SHORT TASK →
Switch "Add Order" to "Add Customer" in the records starting at the line that contains "You are a computer-use agent. 1004x753" and ending at the line that contains "(x=261, y=64)". Return only those lines, otherwise unchanged.

RECORDS TO USE →
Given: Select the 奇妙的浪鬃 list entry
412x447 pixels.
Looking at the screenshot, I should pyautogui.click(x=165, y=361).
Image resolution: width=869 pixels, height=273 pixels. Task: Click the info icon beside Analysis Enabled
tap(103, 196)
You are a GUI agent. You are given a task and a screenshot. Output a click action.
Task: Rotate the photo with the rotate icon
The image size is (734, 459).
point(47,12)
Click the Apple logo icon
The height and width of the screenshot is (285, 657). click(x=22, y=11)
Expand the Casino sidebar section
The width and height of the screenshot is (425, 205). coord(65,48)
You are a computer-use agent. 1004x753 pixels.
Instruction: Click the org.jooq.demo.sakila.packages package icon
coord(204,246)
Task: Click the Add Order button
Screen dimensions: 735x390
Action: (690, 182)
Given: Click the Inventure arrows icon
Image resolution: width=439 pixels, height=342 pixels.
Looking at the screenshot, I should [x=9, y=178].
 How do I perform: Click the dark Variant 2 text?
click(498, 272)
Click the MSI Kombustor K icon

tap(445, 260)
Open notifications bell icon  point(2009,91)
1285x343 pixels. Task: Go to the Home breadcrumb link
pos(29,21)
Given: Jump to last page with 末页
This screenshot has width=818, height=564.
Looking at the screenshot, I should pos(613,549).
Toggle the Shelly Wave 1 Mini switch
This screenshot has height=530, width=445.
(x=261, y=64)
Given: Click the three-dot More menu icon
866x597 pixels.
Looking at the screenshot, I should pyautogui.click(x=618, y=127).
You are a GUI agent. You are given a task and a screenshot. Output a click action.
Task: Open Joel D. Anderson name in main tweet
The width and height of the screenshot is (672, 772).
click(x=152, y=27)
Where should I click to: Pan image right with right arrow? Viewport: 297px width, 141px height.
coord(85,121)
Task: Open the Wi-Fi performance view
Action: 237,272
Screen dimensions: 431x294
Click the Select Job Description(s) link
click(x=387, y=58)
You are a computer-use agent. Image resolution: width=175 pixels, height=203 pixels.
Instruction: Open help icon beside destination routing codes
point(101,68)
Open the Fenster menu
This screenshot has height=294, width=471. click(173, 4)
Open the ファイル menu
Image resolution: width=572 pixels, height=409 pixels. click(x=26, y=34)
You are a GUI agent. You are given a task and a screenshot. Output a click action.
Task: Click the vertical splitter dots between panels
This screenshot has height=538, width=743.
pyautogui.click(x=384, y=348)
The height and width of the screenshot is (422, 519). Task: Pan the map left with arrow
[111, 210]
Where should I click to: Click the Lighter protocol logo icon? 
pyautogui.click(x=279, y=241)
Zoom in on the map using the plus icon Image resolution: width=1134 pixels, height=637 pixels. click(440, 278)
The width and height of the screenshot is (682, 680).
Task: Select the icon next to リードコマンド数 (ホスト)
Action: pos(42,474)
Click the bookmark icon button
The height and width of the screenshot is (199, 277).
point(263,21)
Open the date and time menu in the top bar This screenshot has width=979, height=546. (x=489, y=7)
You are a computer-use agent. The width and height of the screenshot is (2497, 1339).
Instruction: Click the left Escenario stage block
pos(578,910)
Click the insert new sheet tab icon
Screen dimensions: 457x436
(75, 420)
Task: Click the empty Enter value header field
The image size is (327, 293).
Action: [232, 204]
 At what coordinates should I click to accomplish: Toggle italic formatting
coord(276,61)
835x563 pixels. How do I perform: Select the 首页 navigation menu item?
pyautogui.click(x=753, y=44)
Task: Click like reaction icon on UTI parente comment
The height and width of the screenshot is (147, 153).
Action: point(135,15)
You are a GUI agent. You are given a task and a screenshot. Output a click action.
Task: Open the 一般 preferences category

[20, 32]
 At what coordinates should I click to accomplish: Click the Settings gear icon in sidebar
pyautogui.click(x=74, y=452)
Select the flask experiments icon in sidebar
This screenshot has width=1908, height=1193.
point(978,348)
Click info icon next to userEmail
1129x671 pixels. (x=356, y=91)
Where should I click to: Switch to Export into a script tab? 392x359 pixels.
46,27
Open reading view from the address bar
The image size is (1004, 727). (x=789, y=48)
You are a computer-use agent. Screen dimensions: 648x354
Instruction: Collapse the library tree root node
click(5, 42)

EXERCISE SOLUTION →
You are a computer-use agent. 1004x753 pixels.
Instruction: Click the org.jooq.demo.sakila.packages package icon
coord(204,246)
Task: Click the Add Customer button
Screen dimensions: 735x390
Action: (690, 182)
Given: Click the Inventure arrows icon
Image resolution: width=439 pixels, height=342 pixels.
Looking at the screenshot, I should [x=9, y=178].
 How do I perform: Click the dark Variant 2 text?
click(498, 272)
Click the MSI Kombustor K icon

tap(445, 260)
Open notifications bell icon  point(2009,91)
1285x343 pixels. Task: Go to the Home breadcrumb link
pos(29,21)
Given: Jump to last page with 末页
This screenshot has width=818, height=564.
Looking at the screenshot, I should pos(613,549).
Toggle the Shelly Wave 1 Mini switch
This screenshot has height=530, width=445.
(x=261, y=64)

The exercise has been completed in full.